Temat: Wizerunek kobiey w reklamie. Czy regulacje prawne mają sens
Paweł Kupper:
2) W sposób bezpośredni obraża ludzi, religie, etc.
zgoda, tylko jak tu jednoznacznie stwierdzić, czy jakaś reklama byla jawną obrazą kogoś, czy też ten ktoś był niewystarczająco wyluzowany?
3) Propaguje treści niezgodne z prawem
No ale widzisz, wlaśnie zdaje się, że chodzi o to, żeby ustalić, jakie treści są zgodne z prawem ;>
Kiedyś na przystanku będącym w odległości <100 metrow od dwóch podstawowek wisiał billboard reklamujący widło z bicia seksualnego konkursu.
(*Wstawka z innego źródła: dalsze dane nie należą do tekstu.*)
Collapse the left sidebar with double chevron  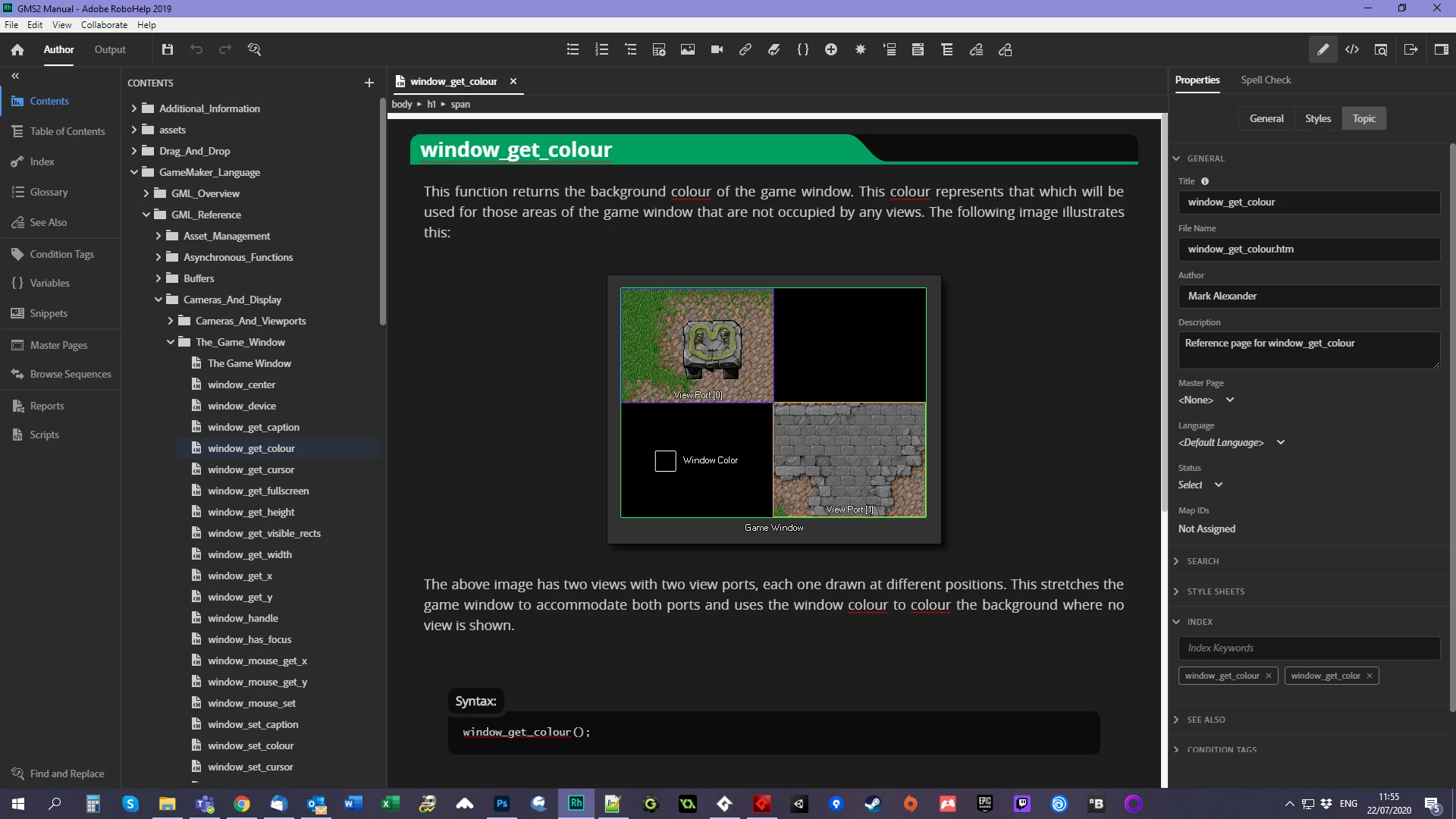[x=15, y=76]
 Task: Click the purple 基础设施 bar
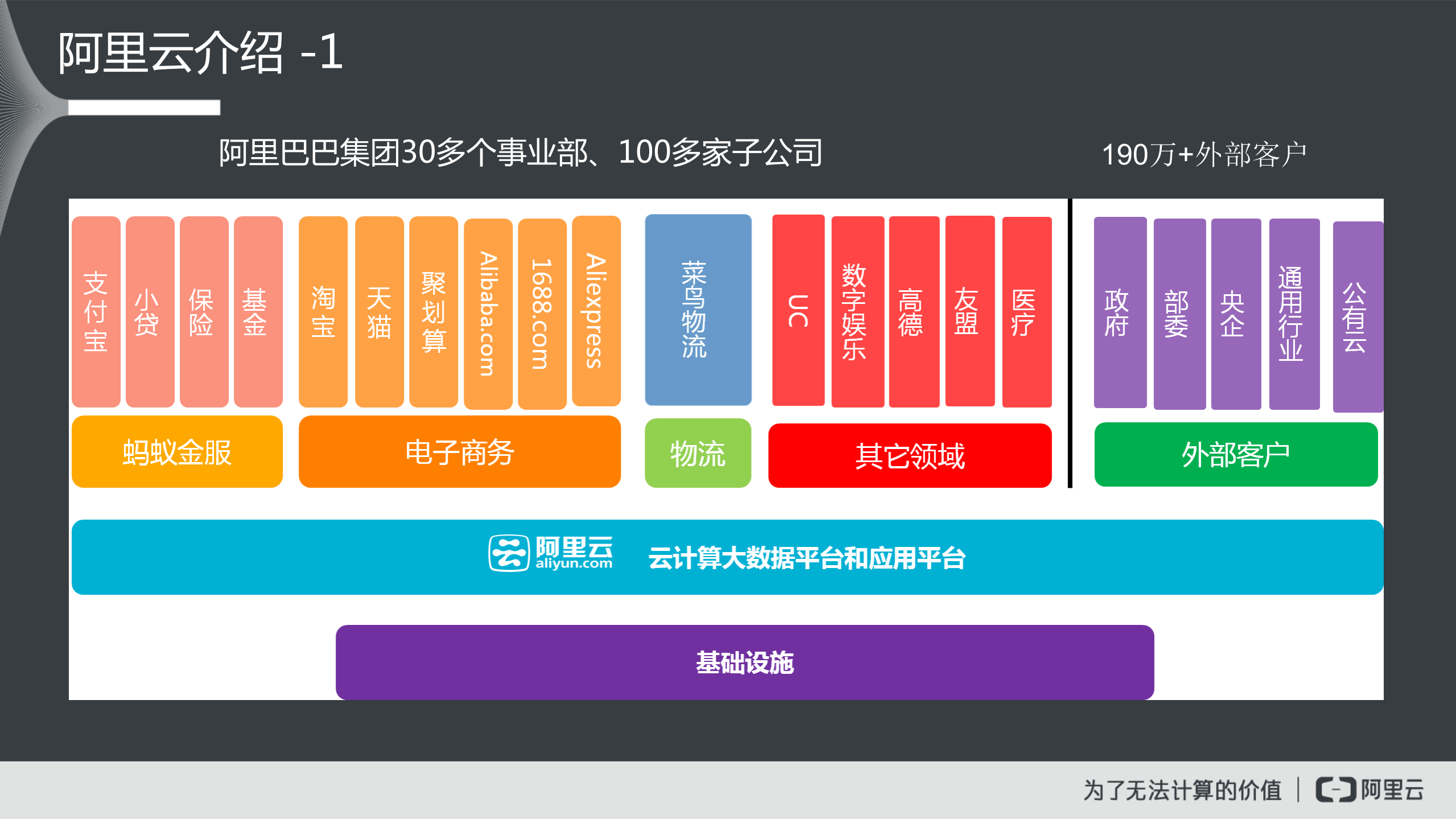(x=744, y=662)
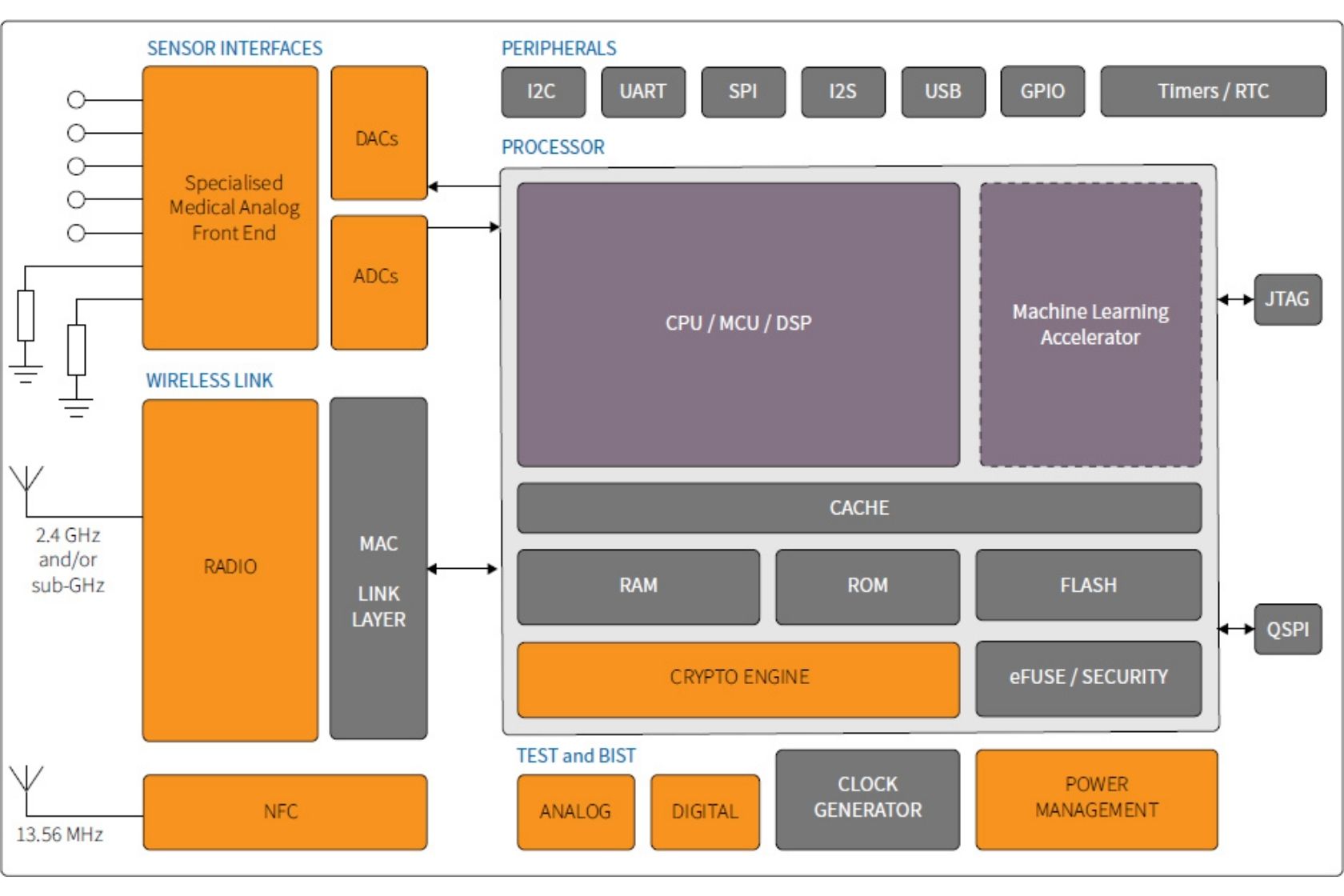
Task: Select the QSPI interface block
Action: tap(1290, 630)
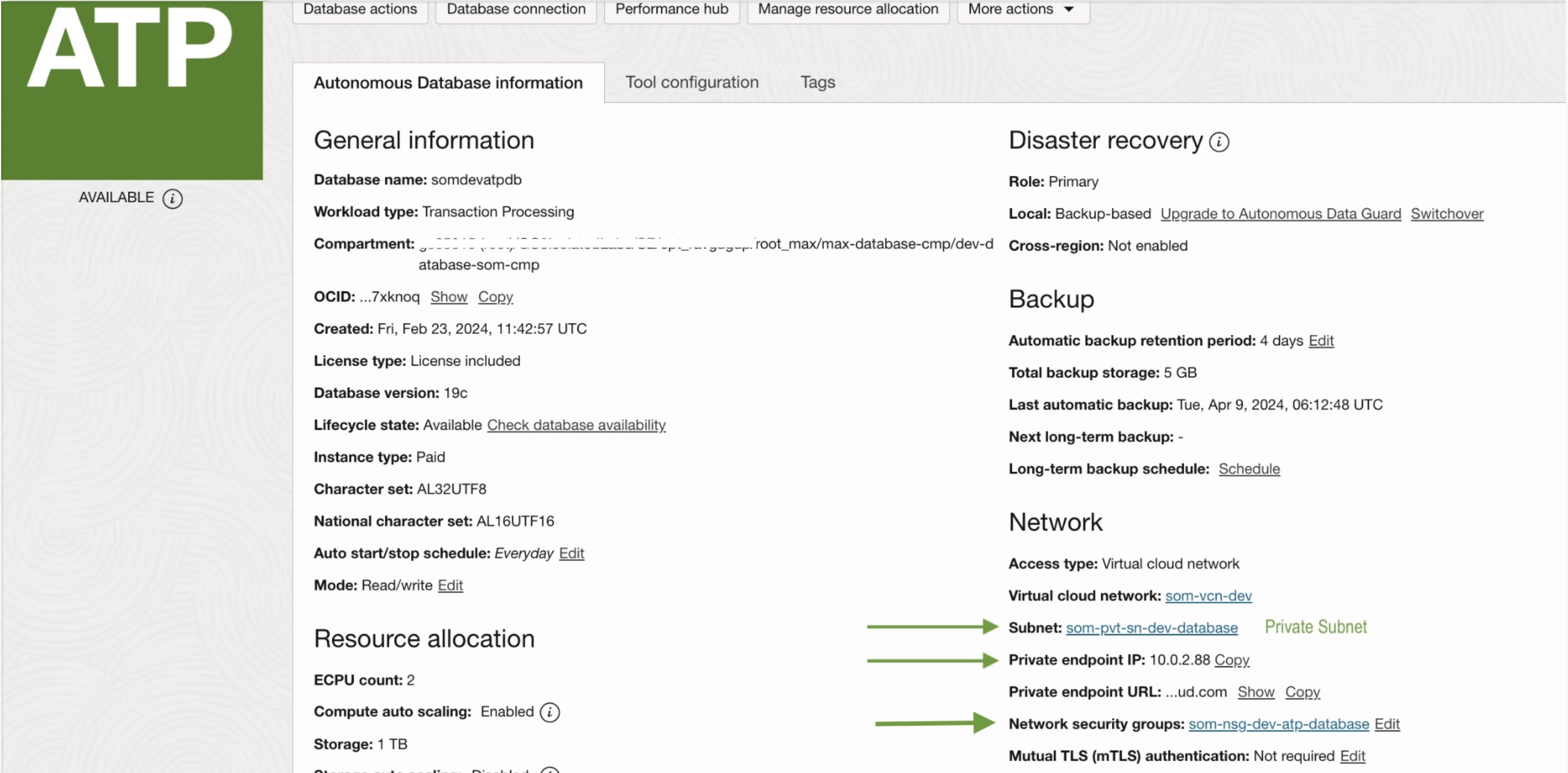This screenshot has height=773, width=1568.
Task: Switch to the Tags tab
Action: (817, 82)
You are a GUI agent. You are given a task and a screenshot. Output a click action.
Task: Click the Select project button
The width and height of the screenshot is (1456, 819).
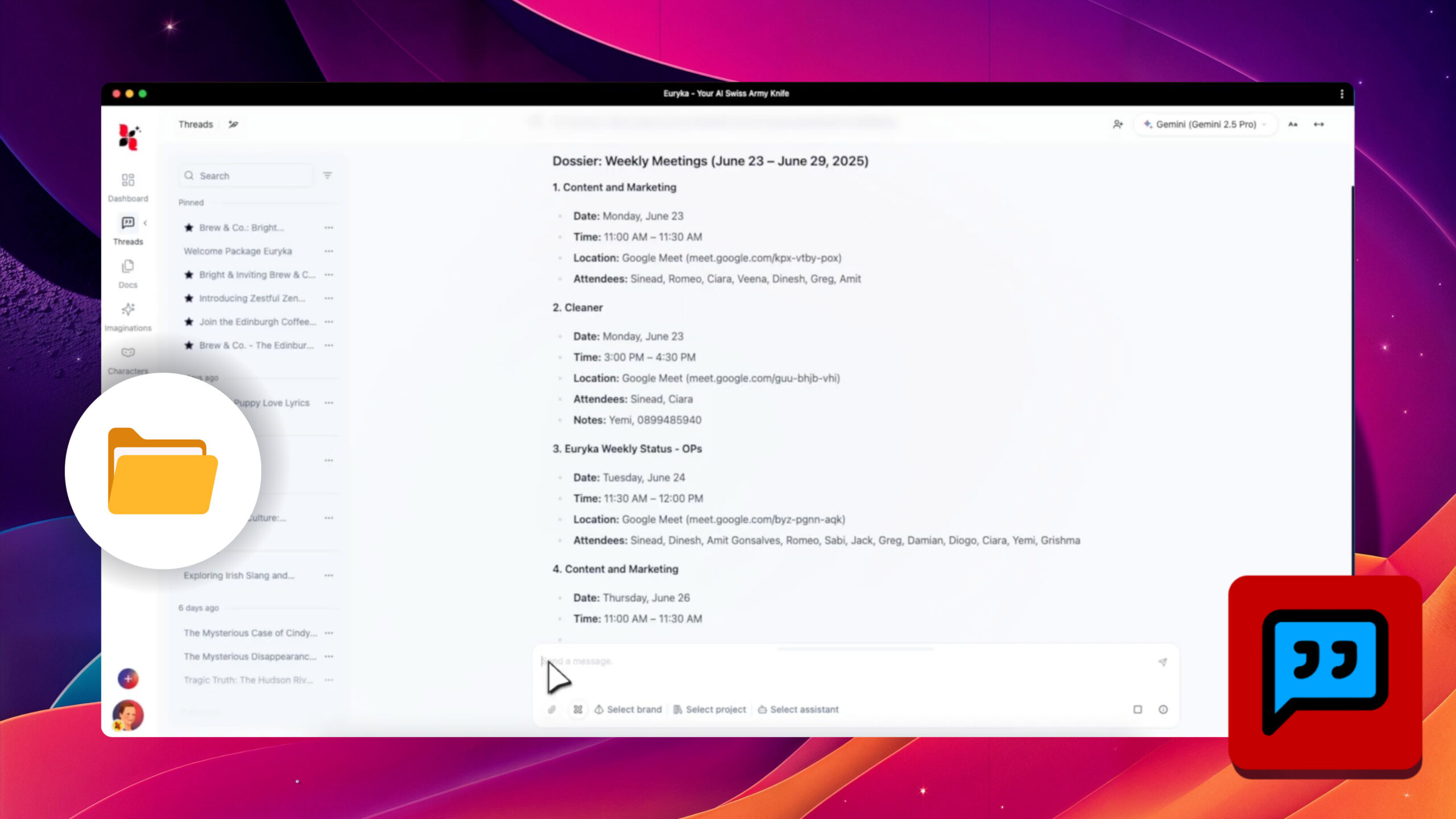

Nie tylko obrzydliwy, nie tylko nie na miejscu, ale IMO obrażający całą ludzkość. A najwyraźniej zgodny z prawem, bo inaczej nie sądzę, żeby powisiał.
Ja osobiście uważam, że to powinna byc kwestia nie tyle prawa, ile dobrego obyczaju, żeby ludzie po prostu we krwi mieli wyczucie, że rozpowszechnianie pewnych treści to gorzej niż beknąć głośno w wytwornym towarzystwie.
Ale nie mają. I te standardy nie są oczywiste i powszechne, w USA co prawda wiele treści, które w Polsce są uważane za cool i dla fajnych, wyluzwanych ludzi, byłyby, myślę, bardzo źle widziane, ale z drugiej strony, w radio pretendującym do opiniotwórczego, DJ beka na antenie i uważa to za mega-dowcip... (albo, co gorsza, rzecz zupełnie normalną).